Crowley watched his face.

"I'd--I'd rather you did it," he said in a rush.

"What?"

"If it has to be done--and it does," he said hurriedly, "you know it does--I'd rather--I'd rather it was you. Than the--the Hasturs a-and the Ligurs."

Crowley did sob, once, then.

Aziraphale swallowed. His throat hurt, but it didn't make a difference. All of him hurt.

"Okay," said Crowley.

Aziraphale kissed him, lightly, on the cheek, and then Crowley gathered him in his arms, and wished they'd done this before, when ducks and books and Mozart and even Queen still existed, were still important, and then he brushed the angel's head with a gentle hand, and it all went dark.

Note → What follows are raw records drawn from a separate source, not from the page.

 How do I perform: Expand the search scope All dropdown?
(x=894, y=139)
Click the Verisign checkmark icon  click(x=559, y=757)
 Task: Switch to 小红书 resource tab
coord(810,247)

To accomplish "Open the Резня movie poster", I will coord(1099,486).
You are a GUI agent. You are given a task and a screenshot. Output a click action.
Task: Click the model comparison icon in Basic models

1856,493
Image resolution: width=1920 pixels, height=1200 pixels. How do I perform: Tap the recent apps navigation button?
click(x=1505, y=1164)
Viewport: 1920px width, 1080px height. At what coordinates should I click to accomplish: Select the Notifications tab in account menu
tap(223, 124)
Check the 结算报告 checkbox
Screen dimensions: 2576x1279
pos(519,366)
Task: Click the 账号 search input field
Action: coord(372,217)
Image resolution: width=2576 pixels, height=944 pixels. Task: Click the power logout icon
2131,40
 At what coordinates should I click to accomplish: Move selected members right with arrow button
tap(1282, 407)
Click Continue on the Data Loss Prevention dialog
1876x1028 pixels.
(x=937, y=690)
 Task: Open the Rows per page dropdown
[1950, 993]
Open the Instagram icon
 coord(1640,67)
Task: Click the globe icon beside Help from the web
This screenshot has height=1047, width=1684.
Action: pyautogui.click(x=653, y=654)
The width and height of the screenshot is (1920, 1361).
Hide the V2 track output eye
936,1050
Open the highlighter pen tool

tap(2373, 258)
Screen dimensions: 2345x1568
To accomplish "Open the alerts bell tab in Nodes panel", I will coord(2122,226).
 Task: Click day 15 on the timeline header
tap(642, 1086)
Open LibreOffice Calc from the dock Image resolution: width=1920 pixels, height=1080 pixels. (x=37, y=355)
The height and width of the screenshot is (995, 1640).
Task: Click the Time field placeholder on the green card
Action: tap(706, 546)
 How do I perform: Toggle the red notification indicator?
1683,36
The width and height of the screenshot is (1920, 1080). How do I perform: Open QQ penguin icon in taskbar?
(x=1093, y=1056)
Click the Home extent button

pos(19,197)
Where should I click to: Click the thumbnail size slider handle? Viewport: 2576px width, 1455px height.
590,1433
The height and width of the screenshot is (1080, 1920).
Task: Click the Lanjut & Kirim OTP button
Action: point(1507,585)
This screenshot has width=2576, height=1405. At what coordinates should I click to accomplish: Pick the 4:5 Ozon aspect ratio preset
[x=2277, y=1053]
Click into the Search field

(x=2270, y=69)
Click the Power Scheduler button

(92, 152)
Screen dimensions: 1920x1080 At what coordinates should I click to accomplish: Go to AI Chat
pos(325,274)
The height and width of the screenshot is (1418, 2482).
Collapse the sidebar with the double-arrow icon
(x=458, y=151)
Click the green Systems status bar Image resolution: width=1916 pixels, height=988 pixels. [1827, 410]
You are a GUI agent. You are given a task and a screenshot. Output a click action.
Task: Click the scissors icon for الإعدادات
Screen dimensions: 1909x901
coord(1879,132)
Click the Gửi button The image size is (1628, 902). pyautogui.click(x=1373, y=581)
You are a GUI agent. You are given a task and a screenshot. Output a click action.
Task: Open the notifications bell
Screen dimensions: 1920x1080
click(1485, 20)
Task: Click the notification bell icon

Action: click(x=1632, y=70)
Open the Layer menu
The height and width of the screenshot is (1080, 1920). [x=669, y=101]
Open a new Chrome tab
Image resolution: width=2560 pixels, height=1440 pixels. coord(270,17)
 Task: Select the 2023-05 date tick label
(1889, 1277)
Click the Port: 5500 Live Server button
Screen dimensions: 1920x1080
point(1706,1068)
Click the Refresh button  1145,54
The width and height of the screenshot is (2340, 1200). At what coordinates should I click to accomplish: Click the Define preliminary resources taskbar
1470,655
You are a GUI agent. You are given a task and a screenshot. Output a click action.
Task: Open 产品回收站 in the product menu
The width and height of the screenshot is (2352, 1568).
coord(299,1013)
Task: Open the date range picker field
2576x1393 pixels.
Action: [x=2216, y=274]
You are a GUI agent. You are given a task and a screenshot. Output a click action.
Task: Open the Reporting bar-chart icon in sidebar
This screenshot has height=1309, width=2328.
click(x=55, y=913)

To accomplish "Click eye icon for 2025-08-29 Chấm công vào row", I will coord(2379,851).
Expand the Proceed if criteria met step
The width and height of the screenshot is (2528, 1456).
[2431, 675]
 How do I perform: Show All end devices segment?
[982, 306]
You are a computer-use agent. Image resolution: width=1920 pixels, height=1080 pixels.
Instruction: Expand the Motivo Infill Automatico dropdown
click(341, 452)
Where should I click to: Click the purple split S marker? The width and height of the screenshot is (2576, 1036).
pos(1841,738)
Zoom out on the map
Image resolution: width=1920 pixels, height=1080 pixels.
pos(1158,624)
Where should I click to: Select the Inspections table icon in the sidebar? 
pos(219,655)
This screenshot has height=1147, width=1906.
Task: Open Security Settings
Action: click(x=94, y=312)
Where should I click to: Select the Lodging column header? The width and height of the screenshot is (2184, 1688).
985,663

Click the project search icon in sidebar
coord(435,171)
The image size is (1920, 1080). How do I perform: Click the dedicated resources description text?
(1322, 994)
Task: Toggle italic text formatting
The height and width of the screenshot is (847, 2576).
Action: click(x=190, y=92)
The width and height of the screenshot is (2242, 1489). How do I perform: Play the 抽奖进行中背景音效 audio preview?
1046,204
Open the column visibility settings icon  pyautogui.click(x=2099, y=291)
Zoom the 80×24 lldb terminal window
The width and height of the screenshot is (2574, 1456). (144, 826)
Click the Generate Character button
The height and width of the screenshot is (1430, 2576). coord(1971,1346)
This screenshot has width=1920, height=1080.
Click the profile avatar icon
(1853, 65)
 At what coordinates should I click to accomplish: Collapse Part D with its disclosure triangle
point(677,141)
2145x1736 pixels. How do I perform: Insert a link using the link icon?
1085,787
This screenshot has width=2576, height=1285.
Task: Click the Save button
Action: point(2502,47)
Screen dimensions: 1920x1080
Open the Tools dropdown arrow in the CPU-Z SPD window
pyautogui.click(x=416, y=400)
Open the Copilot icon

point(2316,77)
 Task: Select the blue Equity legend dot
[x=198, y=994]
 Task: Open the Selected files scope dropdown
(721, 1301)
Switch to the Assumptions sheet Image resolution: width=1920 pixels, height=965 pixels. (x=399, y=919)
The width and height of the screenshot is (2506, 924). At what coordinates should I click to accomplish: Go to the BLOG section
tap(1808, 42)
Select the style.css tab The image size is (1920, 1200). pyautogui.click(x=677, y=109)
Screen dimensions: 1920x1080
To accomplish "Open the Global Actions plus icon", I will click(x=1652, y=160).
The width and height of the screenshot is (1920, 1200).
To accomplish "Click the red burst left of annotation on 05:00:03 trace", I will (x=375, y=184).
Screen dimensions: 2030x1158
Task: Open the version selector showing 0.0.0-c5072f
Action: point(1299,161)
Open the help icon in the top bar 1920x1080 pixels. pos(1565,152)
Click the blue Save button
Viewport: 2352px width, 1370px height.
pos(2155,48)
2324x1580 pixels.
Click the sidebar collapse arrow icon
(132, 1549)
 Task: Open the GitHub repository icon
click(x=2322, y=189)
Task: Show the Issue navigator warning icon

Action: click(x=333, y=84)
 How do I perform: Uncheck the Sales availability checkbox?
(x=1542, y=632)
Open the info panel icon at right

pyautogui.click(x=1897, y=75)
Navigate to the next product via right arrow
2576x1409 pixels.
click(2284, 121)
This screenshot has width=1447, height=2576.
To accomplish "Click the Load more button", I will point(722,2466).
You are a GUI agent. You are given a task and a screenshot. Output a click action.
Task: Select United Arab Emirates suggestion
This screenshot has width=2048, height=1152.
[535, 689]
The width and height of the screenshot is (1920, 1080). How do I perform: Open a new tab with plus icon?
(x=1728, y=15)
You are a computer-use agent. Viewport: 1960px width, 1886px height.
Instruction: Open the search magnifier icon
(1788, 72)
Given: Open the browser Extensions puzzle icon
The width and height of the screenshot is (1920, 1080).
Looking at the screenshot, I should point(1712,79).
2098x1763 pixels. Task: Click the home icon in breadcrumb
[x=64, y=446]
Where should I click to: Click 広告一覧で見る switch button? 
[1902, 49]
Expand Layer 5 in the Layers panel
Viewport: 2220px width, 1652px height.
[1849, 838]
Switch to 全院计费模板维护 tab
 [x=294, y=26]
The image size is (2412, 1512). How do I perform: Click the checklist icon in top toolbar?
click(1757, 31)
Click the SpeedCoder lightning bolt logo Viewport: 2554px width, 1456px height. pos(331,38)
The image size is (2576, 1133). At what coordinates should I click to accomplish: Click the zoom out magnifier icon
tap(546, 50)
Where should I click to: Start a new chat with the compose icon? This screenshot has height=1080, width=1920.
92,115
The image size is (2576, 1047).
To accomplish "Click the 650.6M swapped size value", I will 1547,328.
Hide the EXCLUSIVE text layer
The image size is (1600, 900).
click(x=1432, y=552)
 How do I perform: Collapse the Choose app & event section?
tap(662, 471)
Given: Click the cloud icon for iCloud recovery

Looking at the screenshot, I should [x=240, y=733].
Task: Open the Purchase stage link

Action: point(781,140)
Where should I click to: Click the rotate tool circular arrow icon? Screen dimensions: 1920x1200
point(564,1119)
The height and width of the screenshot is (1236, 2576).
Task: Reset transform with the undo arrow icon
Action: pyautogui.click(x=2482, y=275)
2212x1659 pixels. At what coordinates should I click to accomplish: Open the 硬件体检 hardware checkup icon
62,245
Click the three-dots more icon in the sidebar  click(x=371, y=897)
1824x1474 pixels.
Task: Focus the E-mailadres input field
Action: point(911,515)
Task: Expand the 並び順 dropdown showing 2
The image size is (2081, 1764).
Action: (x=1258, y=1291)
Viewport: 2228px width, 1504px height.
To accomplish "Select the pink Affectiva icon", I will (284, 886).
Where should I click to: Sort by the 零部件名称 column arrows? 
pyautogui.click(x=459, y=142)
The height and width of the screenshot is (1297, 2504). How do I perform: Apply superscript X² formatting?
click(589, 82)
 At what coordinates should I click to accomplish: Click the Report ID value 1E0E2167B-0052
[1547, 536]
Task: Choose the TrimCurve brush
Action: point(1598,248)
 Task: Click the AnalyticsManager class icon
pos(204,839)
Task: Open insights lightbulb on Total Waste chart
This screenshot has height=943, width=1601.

The world went dark for Crowley, too, even though the fires were roaring and the air rang with horrible laughter.

He sat there, holding the angel, for a long, long time, and then he laid him down, and stepped out, into the throng.

And when the end came, in the form of a young, bewildered-looking angel who held his sword awkwardly but with a righteous fury, he didn't try to stop it. He saw a tear fall, because, after all, an angel loved all things, even the demon he just ran through. Didn't mean to make you cry, thought Crowley muzzily.

He smiled up at the angel, and then turned his head to Adam's feet, and then anyone could see--had anyone been looking, which they hadn't--that nothing really mattered.